DataPackage.rb

A ruby library for working with Data Packages.

Build Status Code Climate Dependency Status

The library is intending to support:

  • Parsing and using data package metadata and data
  • Validating data packages to ensure they conform with the Data Package specification

Installation

Add the gem into your Gemfile:

gem 'datapackage.rb', :git => "git://github.com/theodi/datapackage.rb.git"

Or:

sudo gem install datapackage

Basic Usage

Require the gem, if you need to:

require 'datapackage.rb'

Parsing a datapackage from a remote location:

package = DataPackage::Package.new( "http://example.org/datasets/a" )

This assumes that http://example.org/datasets/a/datapackage.json exists, or specifically load a JSON file:

package = DataPackage::Package.new( "http://example.org/datasets/a/datapackage.json" )

Similarly you can load a package from a local JSON file, or specify a directory:

package = DataPackage::Package.new( "/my/data/package" )
package = DataPackage::Package.new( "/my/data/package/datapackage.json" )

There are a set of helper methods for accessing data from the package, e.g:

package = DataPackage::Package.new( "/my/data/package" )
package.name
package.title
package.licenses
package.resources

These currently just return the raw JSON structure, but this might change in future.

Package Validation

The library supports validating packages. It can be used to validate both the metadata for the package (datapackage.json) and the integrity of the package itself, e.g. whether the data files exist.

Validating a Package

Quickly checking the validity of a package can be achieve as follows:

package.valid?

To expose more detail on errors and warnings:

messages = package.validate() # or package.validate(:datapackage)

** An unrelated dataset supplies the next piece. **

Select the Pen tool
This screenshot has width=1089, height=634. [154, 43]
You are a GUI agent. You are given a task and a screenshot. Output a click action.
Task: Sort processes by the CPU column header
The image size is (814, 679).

This returns an object with two keys: :errors and :warnings. The values of these keys are arrays of message object. Message objects are formatted as follows:

{
    :type => :metadata|:integrity,
    :message => "message for user",
    :fragment => "/path/to/responsible/element"
}

It is possible to treat all warnings as errors by performing strict validation:

package.valid?(true)

Examples of warnings might include notes on missing metadata elements (e.g. package licenses) which are not required by the DataPackage specification but which SHOULD be included.

Warnings are currently generated for:

  • Missing README.md files from packages
  • Missing licenses key from datapackage.json
  • Missing datapackage_version key from datapackage.json

Selecting a Validation Profile

The library contains two validation classes, one for the core Data Package specification and the other for the Simple Data Format rules. By default the library uses the more liberal Data Package rules.

The required profile can be specified in one of two ways. Either as a parameter to the validation methods:

package.valid?(:datapackage)
package.valid?(:simpledataformat)
package.validate(:datapackage)
package.validate(:simpledataformat)

Or, by using a DataPackage::Validation class:

validator = DataPackage::SimpleDataFormatValidator.new
validator.valid?( package )
validator.validate( package )

Approach to Validation

The library will support validating packages against the general rules specified in the DataPackage specification as well as the stricter requirements given in the Simple Data Format specification (SDF).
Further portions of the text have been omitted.